Beyond Spookywoods, Kersey Valley has expanded into a multi-attraction destination operating year-round on its 92-acre (37 ha) property. Among its most prominent offerings is an aviation-themed zip lining adventure. The site also hosts an outdoor tactical laser tag facility, along with several escape rooms.

Additional attractions include both indoor and outdoor axe throwing ranges, as well as "bomb bowling," a hybrid group activity that combines aspects of football, bowling, horseshoes, and cornhole. Each December, the property transforms into Kersey Valley Christmas, showcasing large-scale holiday light displays and festive wagon rides. During the fall months, Maize Adventure offers family-oriented activities such as a corn maze, pumpkin patch, train rides, and other agritourism experiences. Altogether, attractions at Kersey Valley bring in more than 100,000 people annually.
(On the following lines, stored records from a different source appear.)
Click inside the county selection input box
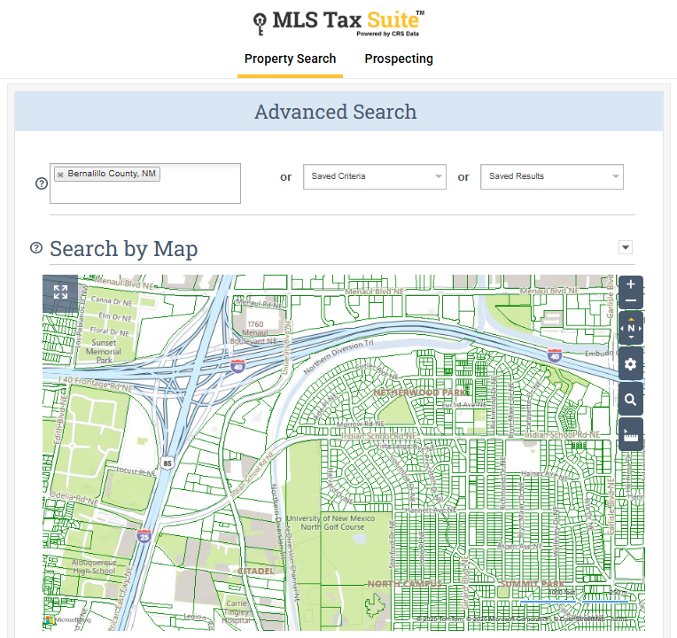Screen dimensions: 677x638 coord(146,191)
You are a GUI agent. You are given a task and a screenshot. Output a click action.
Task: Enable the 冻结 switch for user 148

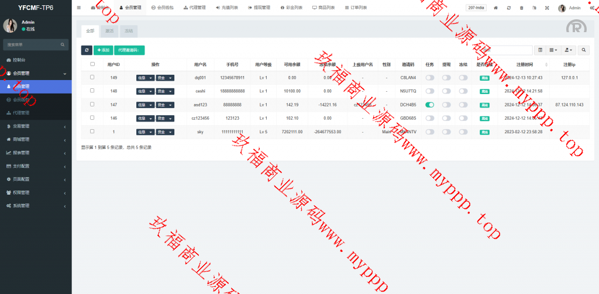click(463, 91)
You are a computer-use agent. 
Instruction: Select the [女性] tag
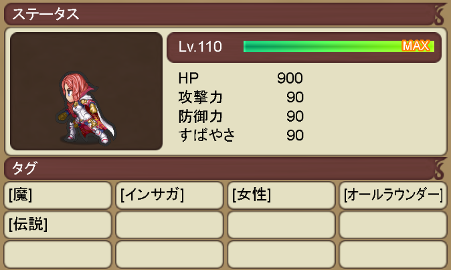281,195
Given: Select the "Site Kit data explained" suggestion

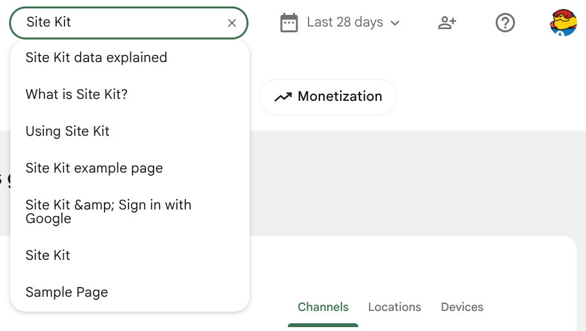Looking at the screenshot, I should (x=96, y=58).
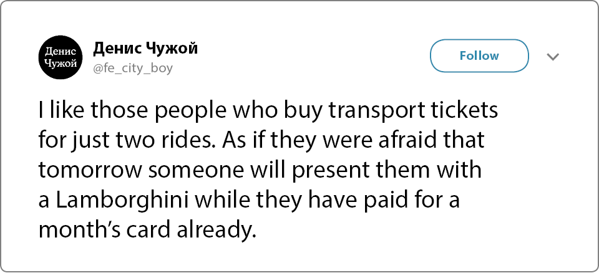Click the last line "month's card already."
599x278 pixels.
pos(146,230)
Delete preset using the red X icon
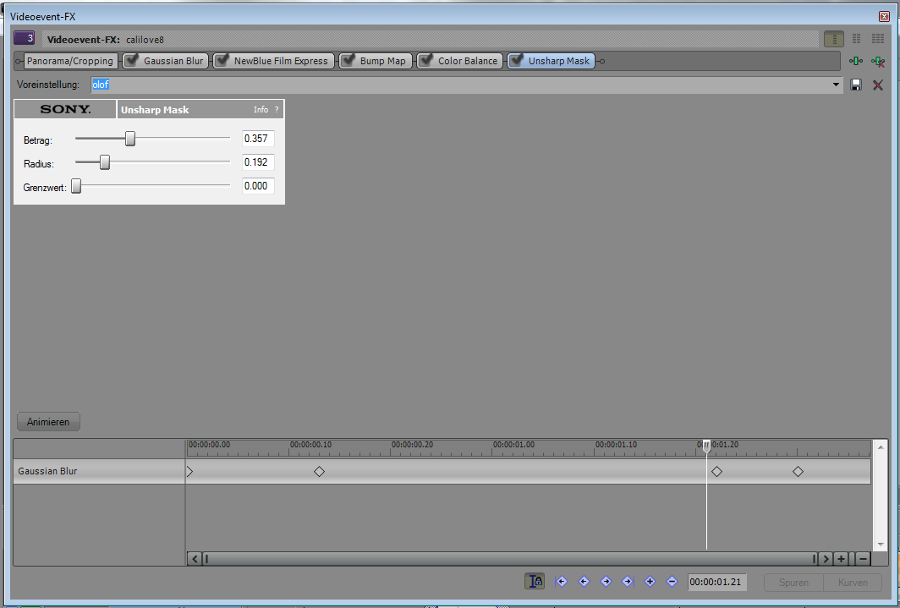Viewport: 900px width, 608px height. tap(878, 85)
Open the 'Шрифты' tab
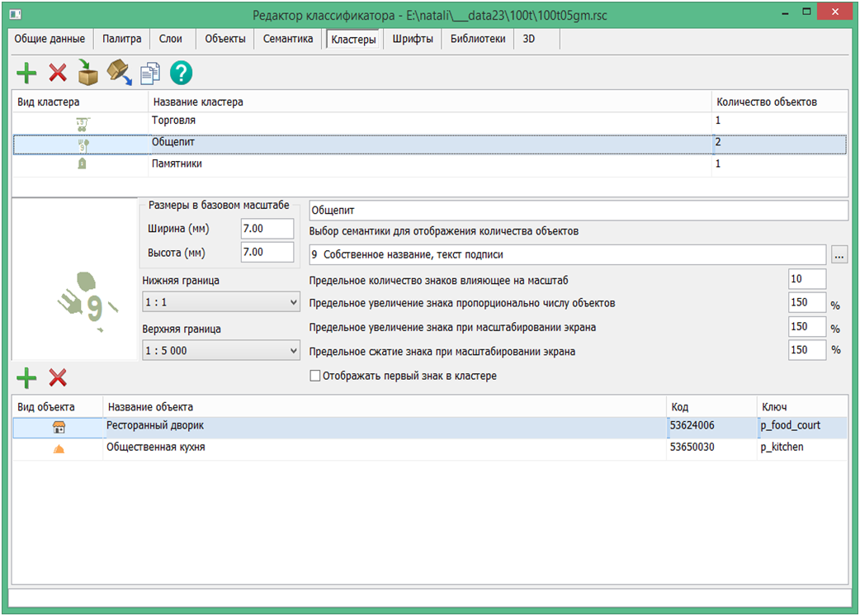Image resolution: width=860 pixels, height=616 pixels. (x=413, y=39)
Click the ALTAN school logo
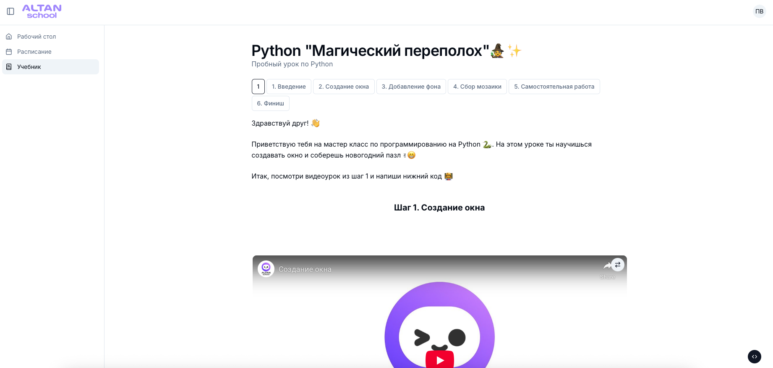Viewport: 773px width, 368px height. (42, 11)
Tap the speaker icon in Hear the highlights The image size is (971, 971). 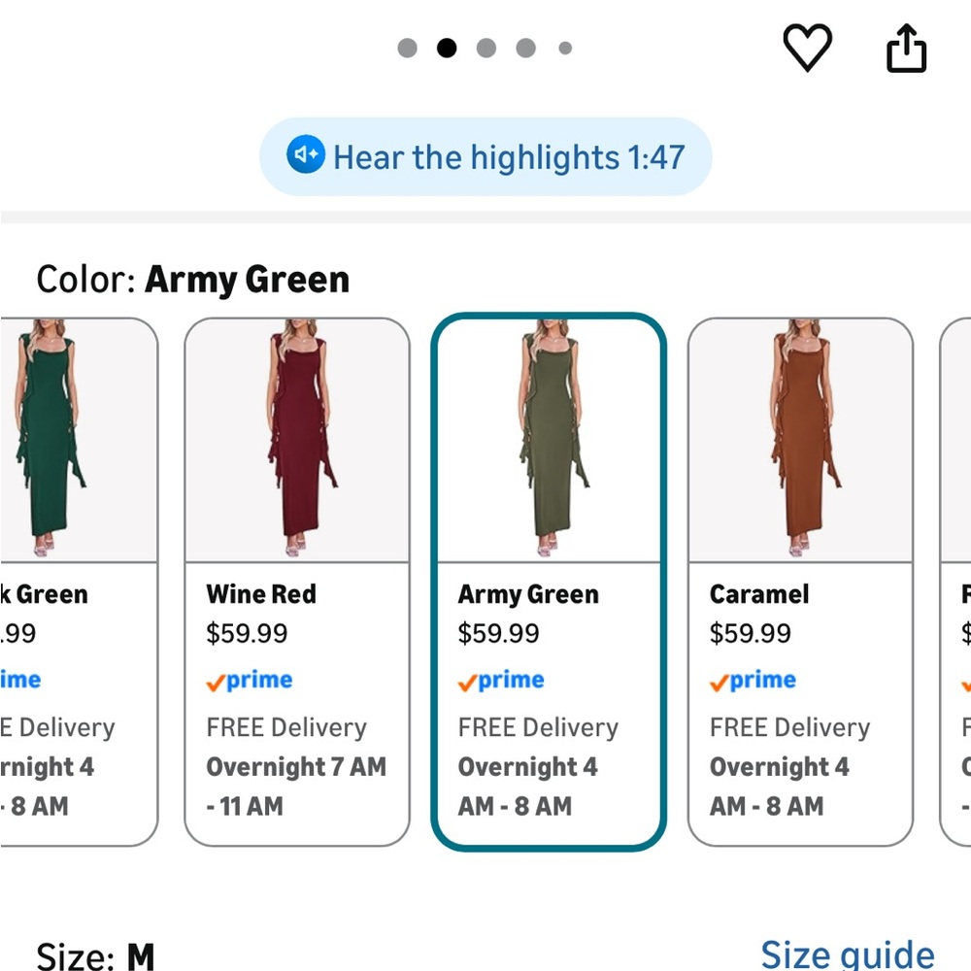(x=305, y=154)
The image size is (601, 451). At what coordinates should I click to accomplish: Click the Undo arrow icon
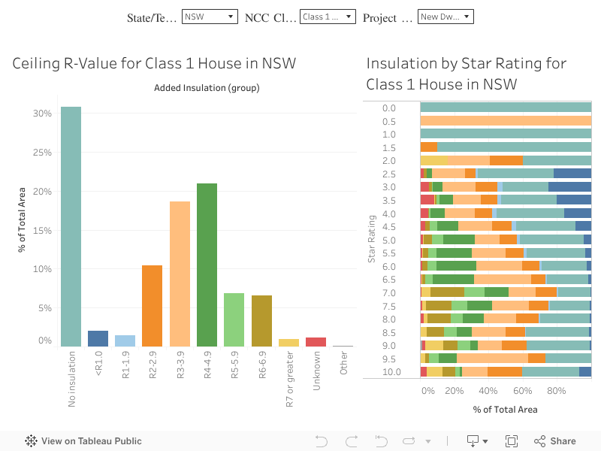[321, 440]
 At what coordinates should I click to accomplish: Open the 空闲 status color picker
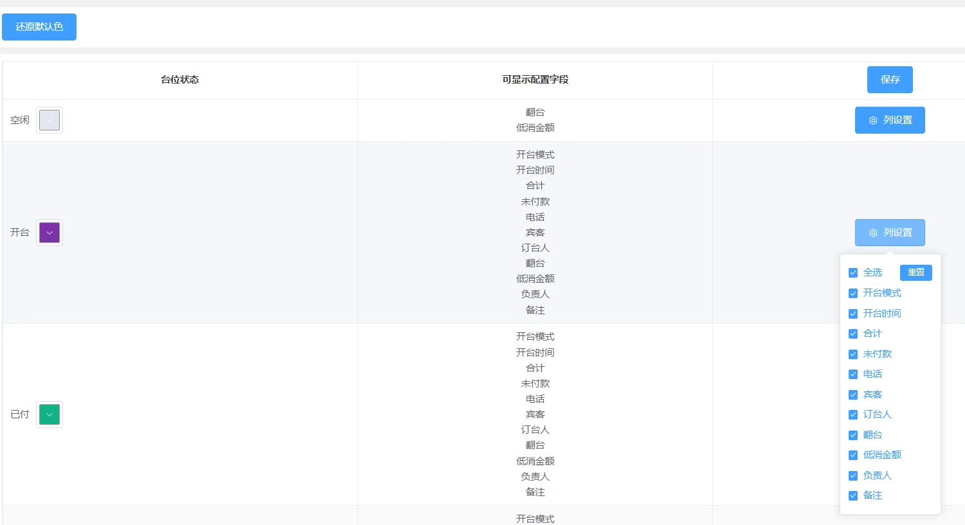click(50, 120)
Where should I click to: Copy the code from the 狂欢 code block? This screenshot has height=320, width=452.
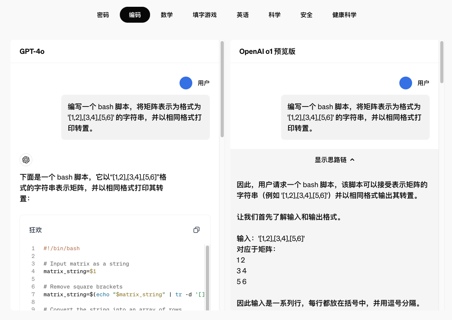tap(196, 229)
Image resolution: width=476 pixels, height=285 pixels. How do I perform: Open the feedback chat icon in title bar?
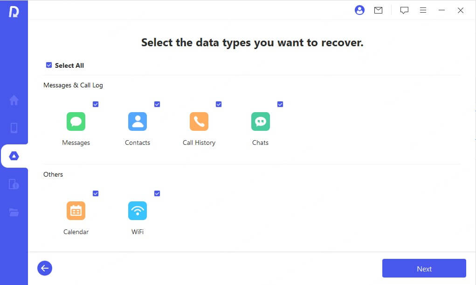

In 2025, Kersey Valley was designated as a bona fide farm under North Carolina law and subsequently rezoned, allowing them to operate within agricultural zoning classifications while maintaining their status as an entertainment venue.

==Location==
The business office for Spookywoods is located at 1615 Kersey Valley Road, Archdale, North Carolina, with additional land used for parking and various other purposes located at neighboring Cecil Farm Road. The attraction is accessible from Interstate 85, drawing visitors from Greensboro, High Point, Winston-Salem, with many also traveling from the Charlotte and Raleigh–Durham areas. While the majority of visitors come from the surrounding Piedmont Triad and nearby North Carolina metro areas, the attraction also draws occasional visitors from other states and abroad, according to online reviews and local tourism promotions.